EXERCISE OBJECTIVE - Render every line from the first one through the line containing "tap(523, 41)", inclusive, as a JSON array of strings with one string per line and no blank lines.

INPUT ROWS -
..............................

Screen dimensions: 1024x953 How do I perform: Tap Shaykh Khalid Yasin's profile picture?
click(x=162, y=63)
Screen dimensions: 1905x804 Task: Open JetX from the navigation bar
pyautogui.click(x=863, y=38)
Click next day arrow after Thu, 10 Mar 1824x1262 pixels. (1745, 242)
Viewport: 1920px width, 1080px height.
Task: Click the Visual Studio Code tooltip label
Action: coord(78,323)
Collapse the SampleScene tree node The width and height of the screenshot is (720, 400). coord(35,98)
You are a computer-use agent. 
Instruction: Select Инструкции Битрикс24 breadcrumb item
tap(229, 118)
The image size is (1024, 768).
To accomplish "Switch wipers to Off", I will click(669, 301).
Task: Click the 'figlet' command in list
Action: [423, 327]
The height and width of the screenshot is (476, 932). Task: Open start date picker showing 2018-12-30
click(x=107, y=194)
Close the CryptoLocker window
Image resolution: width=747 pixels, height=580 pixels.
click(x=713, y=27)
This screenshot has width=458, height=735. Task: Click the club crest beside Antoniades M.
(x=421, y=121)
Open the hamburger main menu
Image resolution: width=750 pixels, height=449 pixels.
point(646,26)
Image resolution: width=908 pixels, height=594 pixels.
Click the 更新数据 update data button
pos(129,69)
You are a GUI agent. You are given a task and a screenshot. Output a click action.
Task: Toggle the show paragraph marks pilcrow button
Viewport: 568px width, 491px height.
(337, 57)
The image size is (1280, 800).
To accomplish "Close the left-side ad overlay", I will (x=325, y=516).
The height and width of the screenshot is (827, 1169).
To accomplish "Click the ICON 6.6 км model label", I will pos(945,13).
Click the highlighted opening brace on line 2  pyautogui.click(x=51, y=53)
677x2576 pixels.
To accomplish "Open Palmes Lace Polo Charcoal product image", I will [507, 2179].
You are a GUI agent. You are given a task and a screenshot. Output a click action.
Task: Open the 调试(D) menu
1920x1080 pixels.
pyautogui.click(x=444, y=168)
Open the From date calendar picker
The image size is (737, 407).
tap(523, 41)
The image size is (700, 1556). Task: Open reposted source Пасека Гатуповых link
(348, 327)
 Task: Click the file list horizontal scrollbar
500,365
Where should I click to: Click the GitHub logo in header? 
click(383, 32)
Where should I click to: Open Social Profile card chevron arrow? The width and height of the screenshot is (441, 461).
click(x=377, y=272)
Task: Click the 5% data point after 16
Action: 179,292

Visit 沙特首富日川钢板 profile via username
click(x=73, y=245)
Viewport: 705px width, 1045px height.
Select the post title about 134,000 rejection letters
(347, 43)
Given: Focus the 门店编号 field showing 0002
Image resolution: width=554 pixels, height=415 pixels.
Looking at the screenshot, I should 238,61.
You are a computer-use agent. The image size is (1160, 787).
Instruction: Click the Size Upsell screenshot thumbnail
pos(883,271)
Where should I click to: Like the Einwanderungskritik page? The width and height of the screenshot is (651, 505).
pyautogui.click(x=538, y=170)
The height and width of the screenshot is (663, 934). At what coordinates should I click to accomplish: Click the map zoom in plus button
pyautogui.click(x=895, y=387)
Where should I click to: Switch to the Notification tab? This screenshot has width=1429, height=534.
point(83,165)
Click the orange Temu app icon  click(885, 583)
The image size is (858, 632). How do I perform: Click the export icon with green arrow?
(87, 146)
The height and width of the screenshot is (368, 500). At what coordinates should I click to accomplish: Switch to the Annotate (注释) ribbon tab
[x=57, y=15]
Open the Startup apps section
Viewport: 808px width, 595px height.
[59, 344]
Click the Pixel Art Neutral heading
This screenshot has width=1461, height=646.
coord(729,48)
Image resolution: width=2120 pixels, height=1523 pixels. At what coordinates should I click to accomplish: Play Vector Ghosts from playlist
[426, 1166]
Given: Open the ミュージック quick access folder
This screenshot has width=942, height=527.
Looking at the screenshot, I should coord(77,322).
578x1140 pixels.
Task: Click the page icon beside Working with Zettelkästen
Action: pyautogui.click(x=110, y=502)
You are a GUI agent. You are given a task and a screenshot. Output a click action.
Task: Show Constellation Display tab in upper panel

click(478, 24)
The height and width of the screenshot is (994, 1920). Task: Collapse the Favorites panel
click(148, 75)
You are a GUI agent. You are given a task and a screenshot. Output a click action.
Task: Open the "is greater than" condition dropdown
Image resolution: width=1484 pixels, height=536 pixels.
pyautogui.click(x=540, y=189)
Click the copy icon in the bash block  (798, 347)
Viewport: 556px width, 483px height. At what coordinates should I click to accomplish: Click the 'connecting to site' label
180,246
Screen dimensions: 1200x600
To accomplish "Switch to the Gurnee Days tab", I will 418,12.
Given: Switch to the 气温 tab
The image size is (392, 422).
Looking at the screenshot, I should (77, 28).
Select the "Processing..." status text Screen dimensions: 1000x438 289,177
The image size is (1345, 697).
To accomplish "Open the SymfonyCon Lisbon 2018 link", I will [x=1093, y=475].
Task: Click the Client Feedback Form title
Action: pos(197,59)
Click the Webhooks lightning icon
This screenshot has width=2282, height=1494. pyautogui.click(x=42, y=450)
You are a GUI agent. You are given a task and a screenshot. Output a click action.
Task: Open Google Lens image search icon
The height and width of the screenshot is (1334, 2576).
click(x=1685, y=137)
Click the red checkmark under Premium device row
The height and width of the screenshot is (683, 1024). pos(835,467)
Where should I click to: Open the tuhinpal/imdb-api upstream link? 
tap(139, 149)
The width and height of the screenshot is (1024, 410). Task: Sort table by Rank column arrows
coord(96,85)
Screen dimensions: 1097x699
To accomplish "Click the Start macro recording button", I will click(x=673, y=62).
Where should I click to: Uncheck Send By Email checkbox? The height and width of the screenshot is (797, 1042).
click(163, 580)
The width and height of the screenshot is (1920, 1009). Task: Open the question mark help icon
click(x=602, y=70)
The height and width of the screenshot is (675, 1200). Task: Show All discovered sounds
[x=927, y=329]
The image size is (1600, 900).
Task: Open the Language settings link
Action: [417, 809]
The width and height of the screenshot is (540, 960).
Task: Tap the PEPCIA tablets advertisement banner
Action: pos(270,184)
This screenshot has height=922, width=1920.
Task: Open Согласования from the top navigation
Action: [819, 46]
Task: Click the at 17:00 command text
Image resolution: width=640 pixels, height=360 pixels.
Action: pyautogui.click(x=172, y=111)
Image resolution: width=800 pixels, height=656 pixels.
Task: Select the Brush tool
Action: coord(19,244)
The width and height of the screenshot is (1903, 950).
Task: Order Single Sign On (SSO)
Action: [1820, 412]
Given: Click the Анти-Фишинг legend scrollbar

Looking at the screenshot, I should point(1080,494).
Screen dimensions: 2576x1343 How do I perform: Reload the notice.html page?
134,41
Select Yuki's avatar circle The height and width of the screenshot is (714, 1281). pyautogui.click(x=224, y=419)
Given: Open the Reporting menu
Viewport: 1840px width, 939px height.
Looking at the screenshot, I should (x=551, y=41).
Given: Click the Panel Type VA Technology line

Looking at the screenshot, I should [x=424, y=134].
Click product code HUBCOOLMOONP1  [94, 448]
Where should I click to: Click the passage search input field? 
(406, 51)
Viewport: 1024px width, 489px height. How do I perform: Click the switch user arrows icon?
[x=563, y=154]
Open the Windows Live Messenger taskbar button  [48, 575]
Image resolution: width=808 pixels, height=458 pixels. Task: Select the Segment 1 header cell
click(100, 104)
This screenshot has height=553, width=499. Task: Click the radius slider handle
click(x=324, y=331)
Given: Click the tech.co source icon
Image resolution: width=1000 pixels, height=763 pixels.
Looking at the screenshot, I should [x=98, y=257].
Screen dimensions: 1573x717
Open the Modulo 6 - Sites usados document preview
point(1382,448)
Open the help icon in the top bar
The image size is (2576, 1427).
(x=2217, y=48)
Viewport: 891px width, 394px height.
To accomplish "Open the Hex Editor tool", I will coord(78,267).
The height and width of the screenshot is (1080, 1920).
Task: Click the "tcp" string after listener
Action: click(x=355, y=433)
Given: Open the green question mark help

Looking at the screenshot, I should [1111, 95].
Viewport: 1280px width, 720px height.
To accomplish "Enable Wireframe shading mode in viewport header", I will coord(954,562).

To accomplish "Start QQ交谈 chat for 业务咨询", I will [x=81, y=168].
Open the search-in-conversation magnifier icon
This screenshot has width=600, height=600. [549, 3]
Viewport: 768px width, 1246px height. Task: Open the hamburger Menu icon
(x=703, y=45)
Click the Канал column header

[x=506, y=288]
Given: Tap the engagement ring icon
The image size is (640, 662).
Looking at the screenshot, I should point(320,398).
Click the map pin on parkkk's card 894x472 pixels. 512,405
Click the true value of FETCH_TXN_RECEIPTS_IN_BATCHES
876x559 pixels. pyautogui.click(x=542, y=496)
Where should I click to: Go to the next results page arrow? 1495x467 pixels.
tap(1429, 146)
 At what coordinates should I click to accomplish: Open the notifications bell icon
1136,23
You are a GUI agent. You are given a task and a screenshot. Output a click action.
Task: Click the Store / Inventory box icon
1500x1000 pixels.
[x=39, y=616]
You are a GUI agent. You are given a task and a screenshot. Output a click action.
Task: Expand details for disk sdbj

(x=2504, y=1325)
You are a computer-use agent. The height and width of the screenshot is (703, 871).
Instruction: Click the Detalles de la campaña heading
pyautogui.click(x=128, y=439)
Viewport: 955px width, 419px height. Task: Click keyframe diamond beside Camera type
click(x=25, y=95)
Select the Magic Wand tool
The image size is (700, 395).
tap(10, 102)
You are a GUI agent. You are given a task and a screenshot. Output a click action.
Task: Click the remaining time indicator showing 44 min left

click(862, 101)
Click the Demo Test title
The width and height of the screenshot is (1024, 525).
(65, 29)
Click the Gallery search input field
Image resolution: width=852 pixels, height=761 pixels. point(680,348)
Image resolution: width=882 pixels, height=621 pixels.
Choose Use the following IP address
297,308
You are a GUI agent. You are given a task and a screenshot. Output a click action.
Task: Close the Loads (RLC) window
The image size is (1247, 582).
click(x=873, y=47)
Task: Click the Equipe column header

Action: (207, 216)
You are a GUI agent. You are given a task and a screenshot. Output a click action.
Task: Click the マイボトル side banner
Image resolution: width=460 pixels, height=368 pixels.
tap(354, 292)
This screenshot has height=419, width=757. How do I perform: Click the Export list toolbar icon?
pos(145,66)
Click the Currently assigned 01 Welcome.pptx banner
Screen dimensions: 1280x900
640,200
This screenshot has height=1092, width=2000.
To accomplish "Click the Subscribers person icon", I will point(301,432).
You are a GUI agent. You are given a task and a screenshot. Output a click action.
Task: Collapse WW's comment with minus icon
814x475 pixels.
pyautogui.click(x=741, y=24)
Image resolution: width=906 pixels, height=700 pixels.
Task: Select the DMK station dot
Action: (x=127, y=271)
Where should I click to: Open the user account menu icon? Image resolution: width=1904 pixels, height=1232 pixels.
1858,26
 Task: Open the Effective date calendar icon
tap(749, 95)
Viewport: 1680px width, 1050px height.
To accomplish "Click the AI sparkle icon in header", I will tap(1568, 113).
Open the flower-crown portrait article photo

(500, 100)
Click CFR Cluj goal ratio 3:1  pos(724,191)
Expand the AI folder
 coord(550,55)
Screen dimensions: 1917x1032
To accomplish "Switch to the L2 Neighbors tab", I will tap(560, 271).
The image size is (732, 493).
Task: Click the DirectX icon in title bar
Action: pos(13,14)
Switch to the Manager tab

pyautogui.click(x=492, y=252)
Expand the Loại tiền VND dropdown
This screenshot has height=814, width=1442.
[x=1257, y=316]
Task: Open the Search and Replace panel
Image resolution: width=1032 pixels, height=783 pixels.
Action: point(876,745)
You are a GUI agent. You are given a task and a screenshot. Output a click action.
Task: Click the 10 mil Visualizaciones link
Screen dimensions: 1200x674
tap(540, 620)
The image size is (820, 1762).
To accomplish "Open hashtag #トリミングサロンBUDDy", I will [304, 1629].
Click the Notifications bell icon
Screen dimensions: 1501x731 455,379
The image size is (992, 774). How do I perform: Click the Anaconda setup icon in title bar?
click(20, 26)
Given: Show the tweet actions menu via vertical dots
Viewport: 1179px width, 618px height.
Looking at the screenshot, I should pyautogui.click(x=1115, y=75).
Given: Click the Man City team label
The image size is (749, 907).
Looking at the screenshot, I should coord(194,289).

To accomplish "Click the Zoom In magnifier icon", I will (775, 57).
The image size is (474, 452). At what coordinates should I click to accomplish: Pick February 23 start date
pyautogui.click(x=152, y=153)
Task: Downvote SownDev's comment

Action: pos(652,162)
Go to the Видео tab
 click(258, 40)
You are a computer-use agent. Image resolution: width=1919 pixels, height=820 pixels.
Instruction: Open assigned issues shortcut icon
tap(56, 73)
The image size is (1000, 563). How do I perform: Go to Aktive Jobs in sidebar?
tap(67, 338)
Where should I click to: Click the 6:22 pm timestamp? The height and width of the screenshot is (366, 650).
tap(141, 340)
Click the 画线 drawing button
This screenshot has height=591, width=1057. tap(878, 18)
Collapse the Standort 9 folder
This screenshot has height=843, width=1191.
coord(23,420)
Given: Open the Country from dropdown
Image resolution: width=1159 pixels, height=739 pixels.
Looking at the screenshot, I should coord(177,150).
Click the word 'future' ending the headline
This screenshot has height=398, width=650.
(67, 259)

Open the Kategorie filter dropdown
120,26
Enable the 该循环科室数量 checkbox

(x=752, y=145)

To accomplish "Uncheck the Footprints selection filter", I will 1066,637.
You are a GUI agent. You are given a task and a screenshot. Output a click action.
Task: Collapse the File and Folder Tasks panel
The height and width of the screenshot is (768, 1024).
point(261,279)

..............................

EXERCISE SOLUTION -
[
  "Screen dimensions: 1024x953 How do I perform: Tap Shaykh Khalid Yasin's profile picture?",
  "click(x=162, y=63)",
  "Screen dimensions: 1905x804 Task: Open JetX from the navigation bar",
  "pyautogui.click(x=863, y=38)",
  "Click next day arrow after Thu, 10 Mar 1824x1262 pixels. (1745, 242)",
  "Viewport: 1920px width, 1080px height.",
  "Task: Click the Visual Studio Code tooltip label",
  "Action: coord(78,323)",
  "Collapse the SampleScene tree node The width and height of the screenshot is (720, 400). coord(35,98)",
  "You are a computer-use agent. ",
  "Instruction: Select Инструкции Битрикс24 breadcrumb item",
  "tap(229, 118)",
  "The image size is (1024, 768).",
  "To accomplish \"Switch wipers to Off\", I will click(669, 301).",
  "Task: Click the 'figlet' command in list",
  "Action: [423, 327]",
  "The height and width of the screenshot is (476, 932). Task: Open start date picker showing 2018-12-30",
  "click(x=107, y=194)",
  "Close the CryptoLocker window",
  "Image resolution: width=747 pixels, height=580 pixels.",
  "click(x=713, y=27)",
  "This screenshot has width=458, height=735. Task: Click the club crest beside Antoniades M.",
  "(x=421, y=121)",
  "Open the hamburger main menu",
  "Image resolution: width=750 pixels, height=449 pixels.",
  "point(646,26)",
  "Image resolution: width=908 pixels, height=594 pixels.",
  "Click the 更新数据 update data button",
  "pos(129,69)",
  "You are a GUI agent. You are given a task and a screenshot. Output a click action.",
  "Task: Toggle the show paragraph marks pilcrow button",
  "Viewport: 568px width, 491px height.",
  "(337, 57)",
  "The image size is (1280, 800).",
  "To accomplish \"Close the left-side ad overlay\", I will (x=325, y=516).",
  "The height and width of the screenshot is (827, 1169).",
  "To accomplish \"Click the ICON 6.6 км model label\", I will pos(945,13).",
  "Click the highlighted opening brace on line 2  pyautogui.click(x=51, y=53)",
  "677x2576 pixels.",
  "To accomplish \"Open Palmes Lace Polo Charcoal product image\", I will [507, 2179].",
  "You are a GUI agent. You are given a task and a screenshot. Output a click action.",
  "Task: Open the 调试(D) menu",
  "1920x1080 pixels.",
  "pyautogui.click(x=444, y=168)",
  "Open the From date calendar picker",
  "The image size is (737, 407).",
  "tap(523, 41)"
]